Para o coordenador da Defesa Estadual, coronel Sinval Borges, não há como evitar, e nem muito menos medir, os riscos com a chegada de chuvas mais intensas. Na tentativa de amenizar os possíveis prejuízos, ele garantiu que o trabalho de monitoramento das 123 barragens já começou e que a expectativa é impedir estragos como os que foram vistos no ano passado, quando o rompimento de 264 açudes deixou o rastro de destruição: 89 municípios atingidos pelas enchentes, 40 comunidades ilhadas, queda de dez pontes e seis estradas sem acesso. “Não temos nenhum plano elaborado. O nosso trabalho se restringe às consequências e consiste em monitorar os índices pluviométricos dos reservatórios”, pontua o coronel Borges.

Então o que fazer para conter a fúria da natureza? “Além de acompanhar o impacto das chuvas em todas as barragens do Estado, já abrimos as comportas de cinco açudes que já estavam sangrando”, explica. Entre eles, o açude de Acauã, que teve o fluxo de água liberado no último dia 5, pela Agência Executiva de Gestão das Águas (Aesa).
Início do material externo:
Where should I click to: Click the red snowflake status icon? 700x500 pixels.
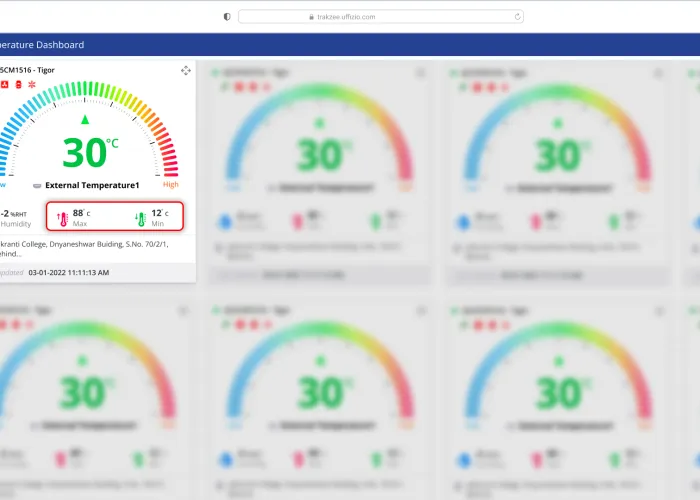point(31,85)
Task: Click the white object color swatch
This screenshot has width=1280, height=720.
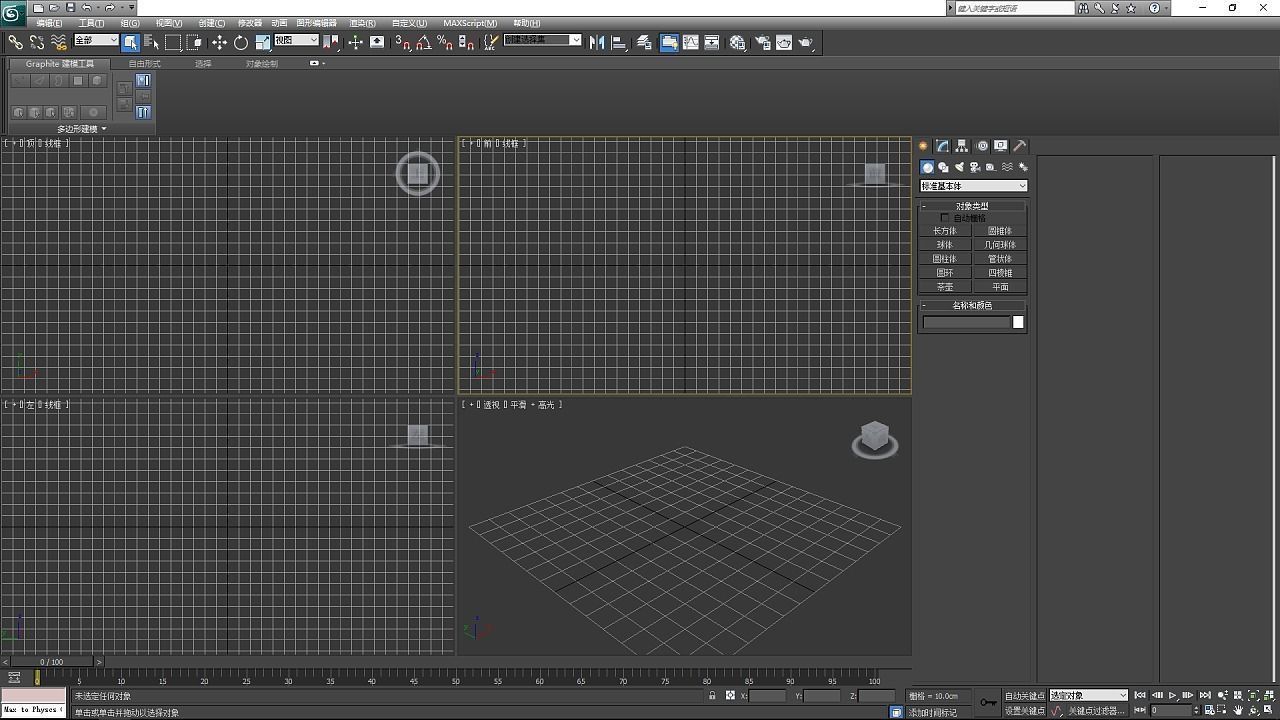Action: pyautogui.click(x=1018, y=322)
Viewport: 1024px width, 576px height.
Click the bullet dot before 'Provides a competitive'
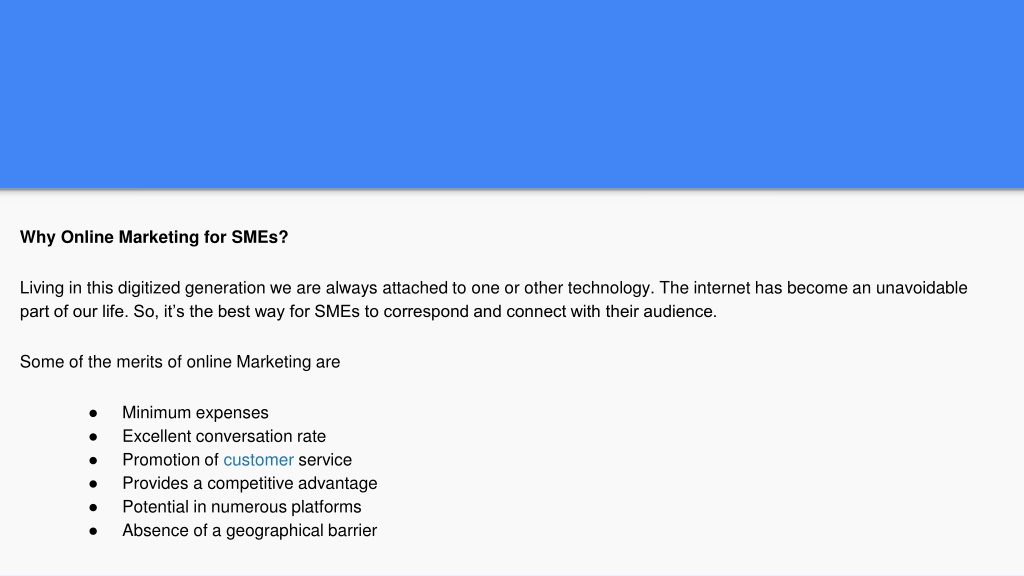93,484
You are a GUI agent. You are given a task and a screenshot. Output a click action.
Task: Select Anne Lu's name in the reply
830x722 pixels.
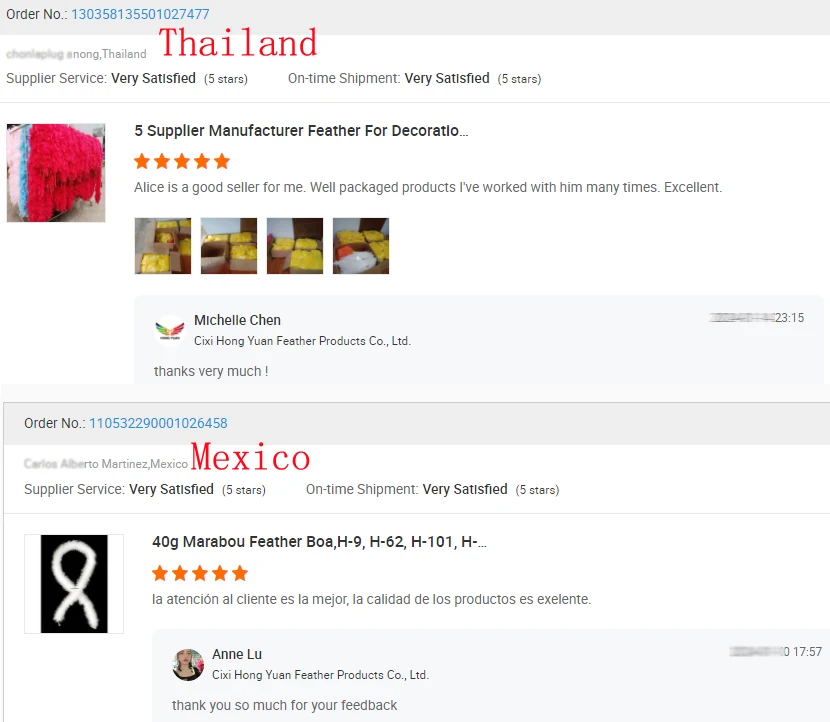coord(237,654)
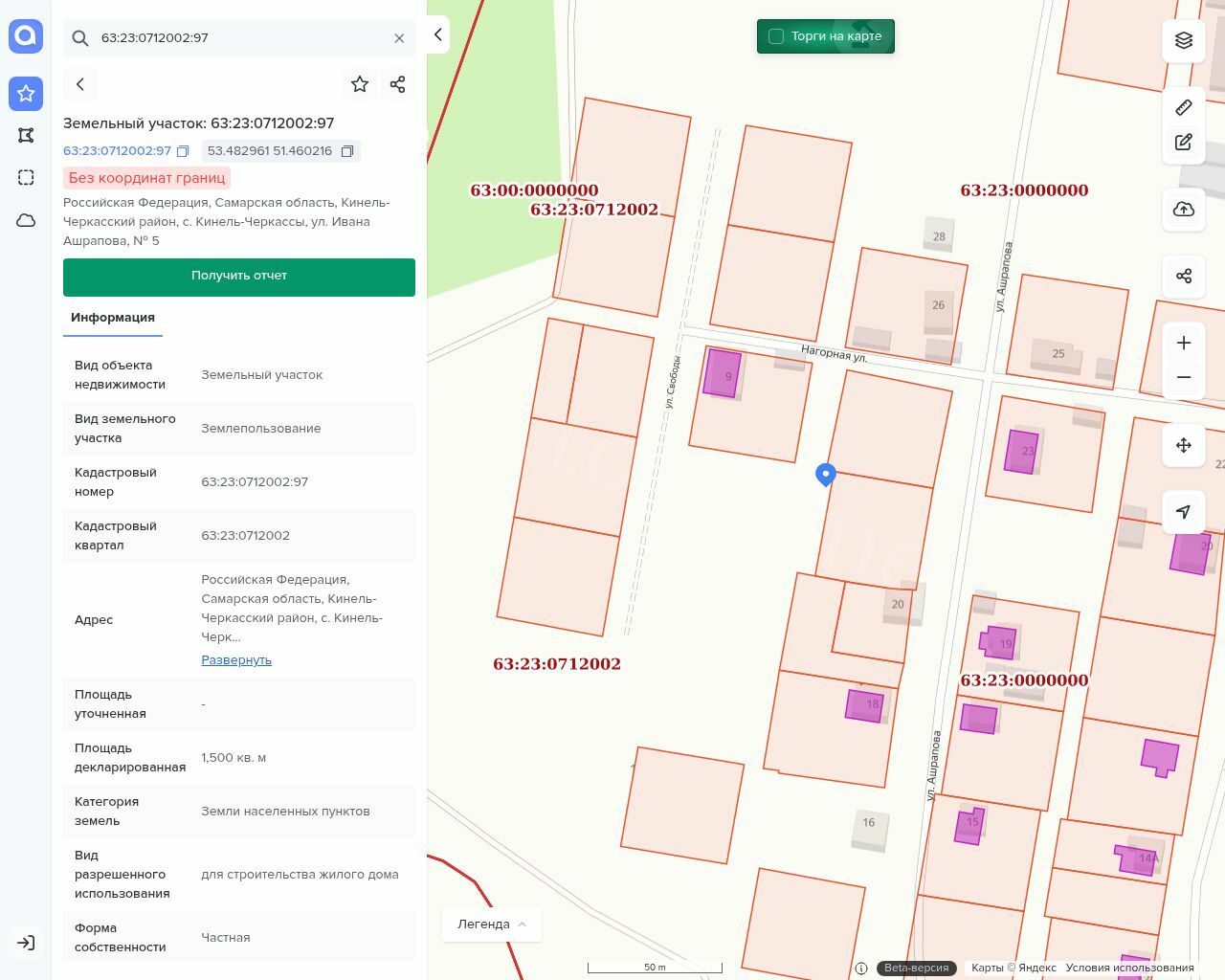The image size is (1225, 980).
Task: Expand full address with Развернуть link
Action: 236,659
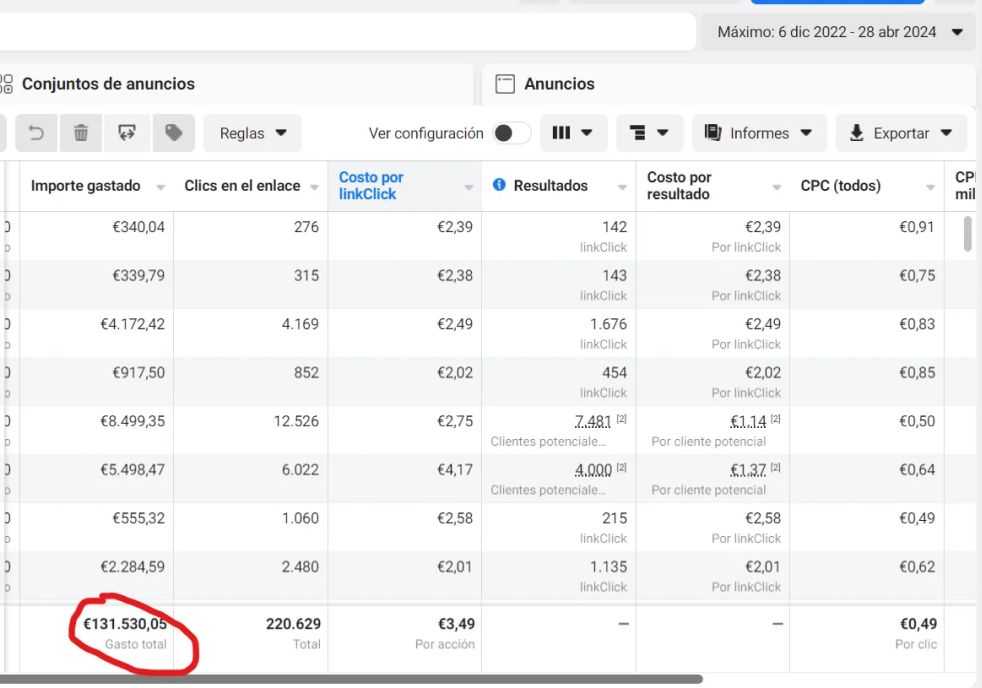The width and height of the screenshot is (982, 688).
Task: Click the tag label icon
Action: click(x=173, y=133)
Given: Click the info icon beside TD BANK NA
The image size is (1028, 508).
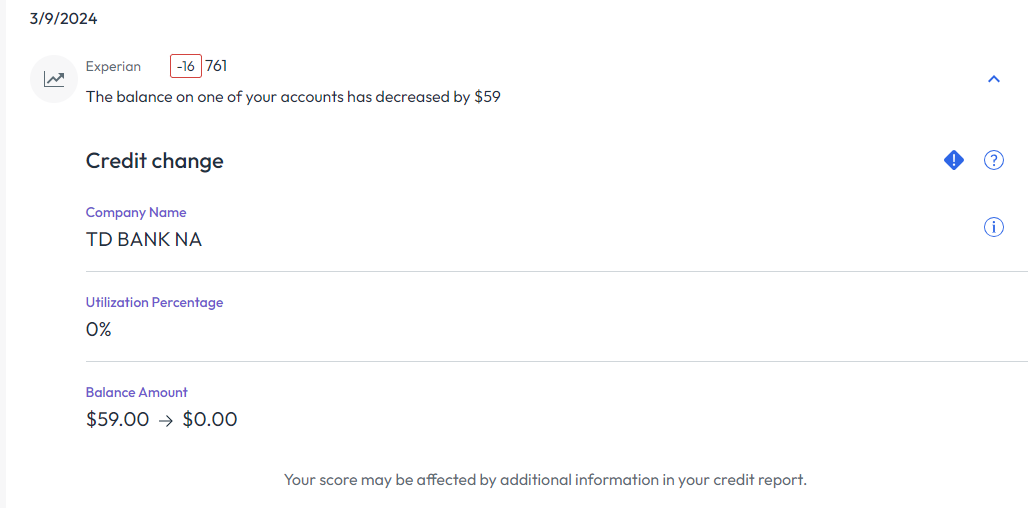Looking at the screenshot, I should [x=994, y=227].
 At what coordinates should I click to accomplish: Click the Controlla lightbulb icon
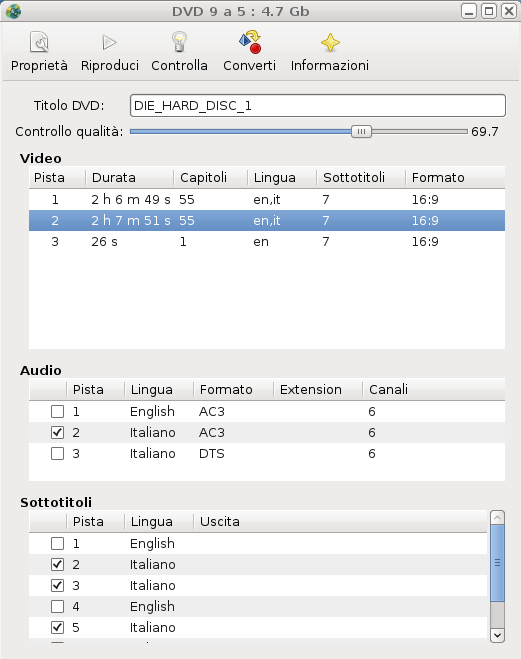[179, 42]
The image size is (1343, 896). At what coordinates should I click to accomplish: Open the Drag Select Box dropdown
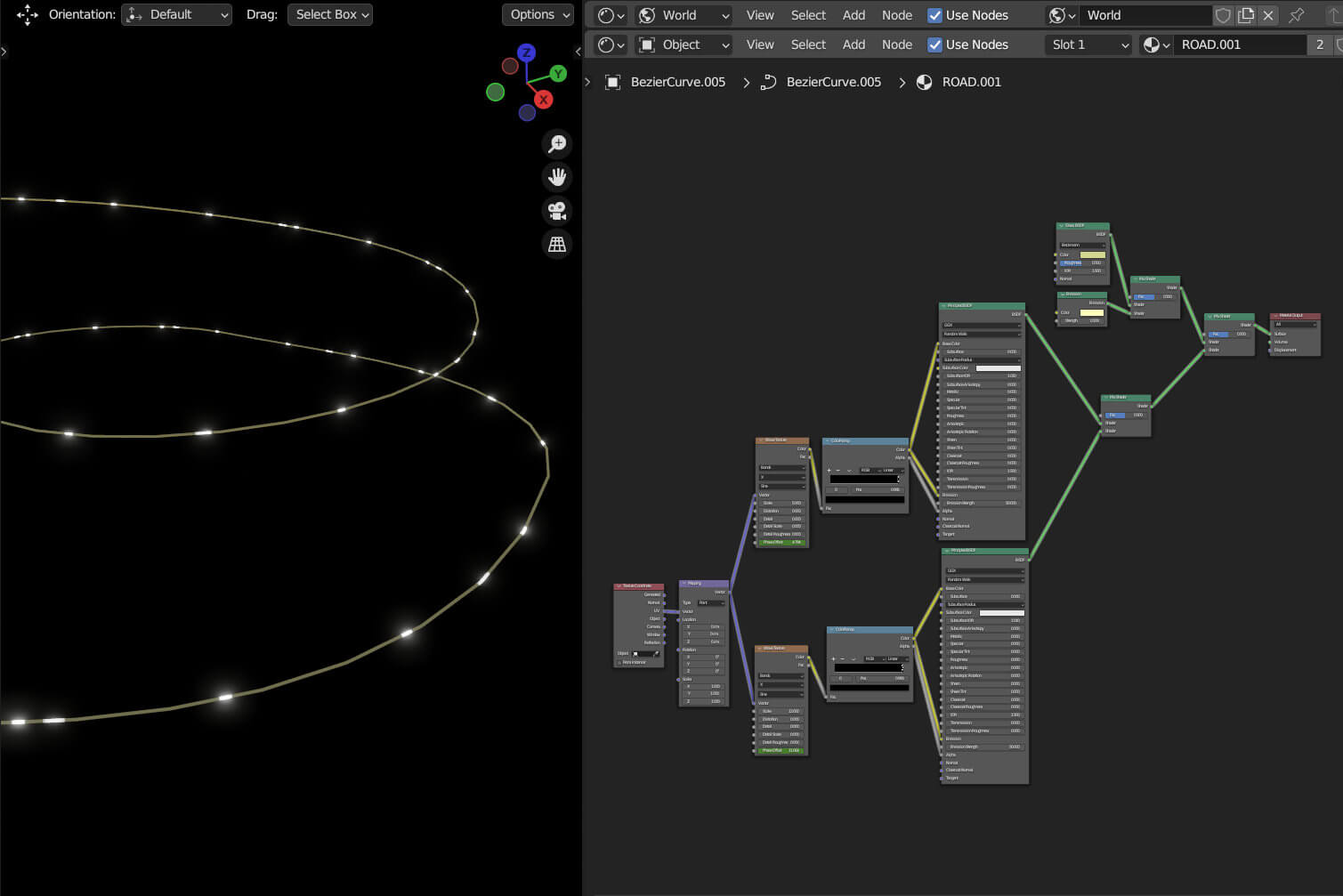[329, 14]
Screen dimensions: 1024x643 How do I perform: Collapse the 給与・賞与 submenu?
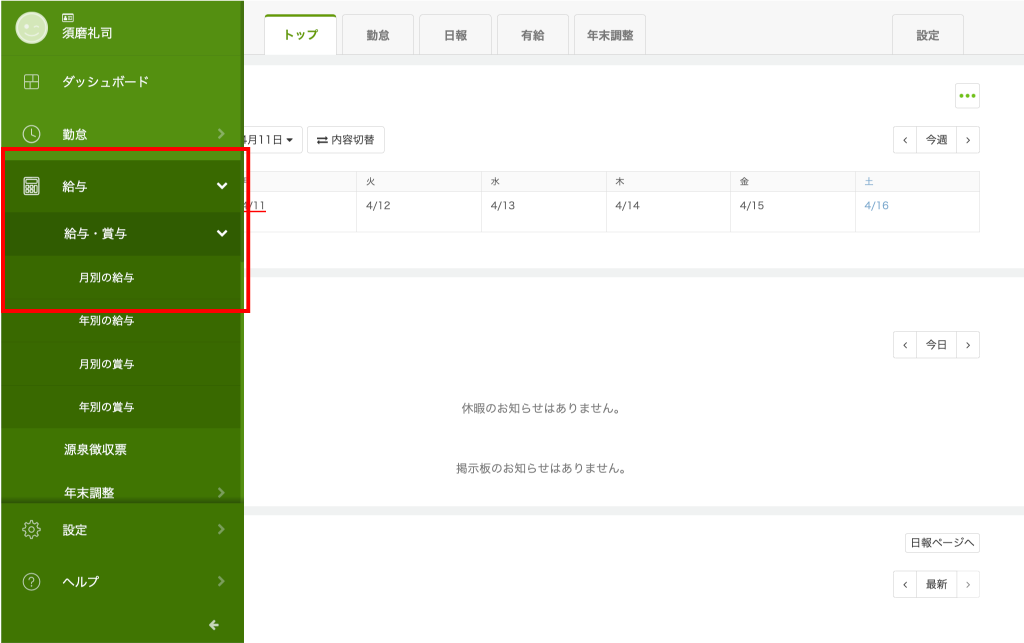tap(222, 234)
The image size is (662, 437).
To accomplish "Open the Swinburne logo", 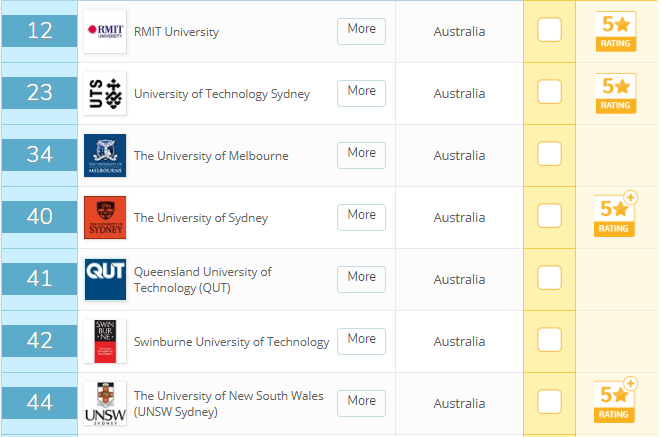I will [105, 341].
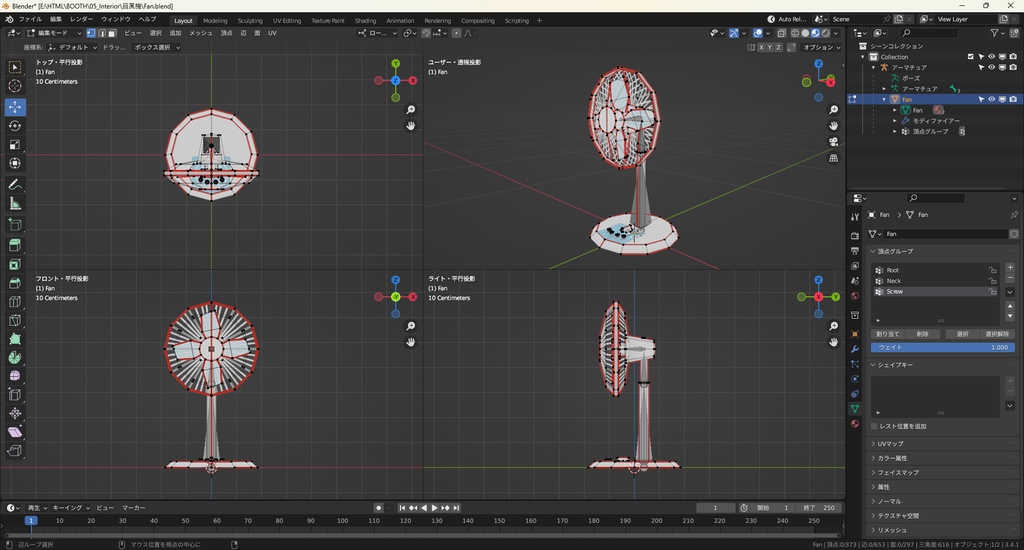Screen dimensions: 1024x550
Task: Toggle camera view in the perspective viewport
Action: (834, 142)
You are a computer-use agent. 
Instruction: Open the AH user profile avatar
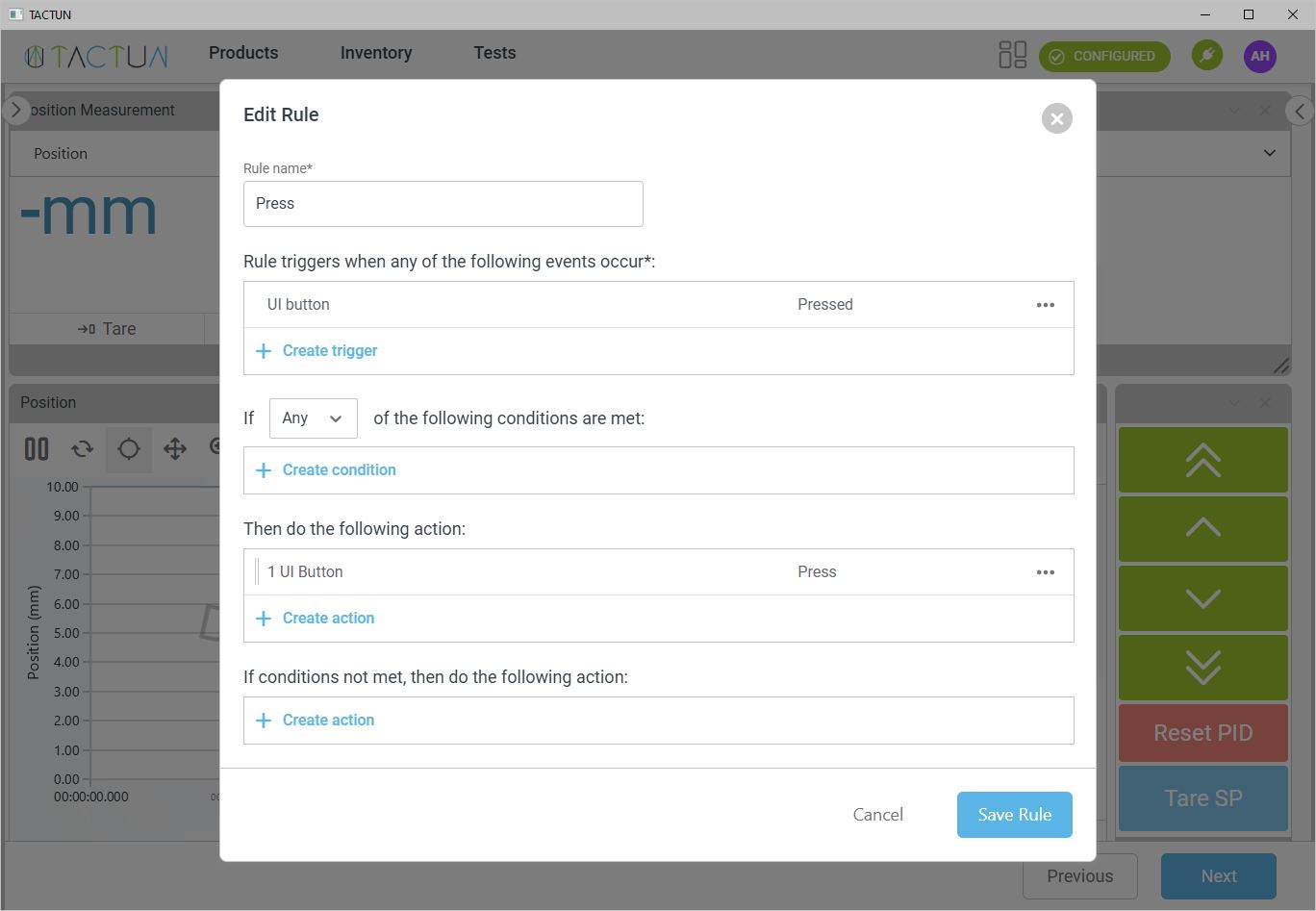(x=1259, y=56)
O terceiro maior reservatório da Paraíba tem capacidade para armazenamento de 253 milhões de metros cúbicos de água e fica entre os municípios de Itatuba e Salgado de São Félix.

A Defesa Civil possui aproximadamente 200 coordenadorias espalhadas por todo o Estado. Porém, o coronel ressalta que os gestores municipais devem ficar em alerta e que eles são os principais responsáveis pelo trabalho de prevenção. “Eles devem atuar como nossos parceiros e estarem vigilantes para evitar tragédias, já enviamos ofícios para todas as prefeituras e coordenadores para que fiquem atentos”.

Além de Acauã, outros reservatórios, como o de Camalaú e o açude dos Namorados – que não suportou o excesso de chuva e estourou em abril do ano passado – também estão sendo acompanhados por boletins da Aesa. A Defesa Civil esclareceu ainda que, em casos de urgência, haverá a convocação de uma força-tarefa composta por equipes do Corpo de Bombeiros, Exército, Marinha e Polícia Rodoviária Federal.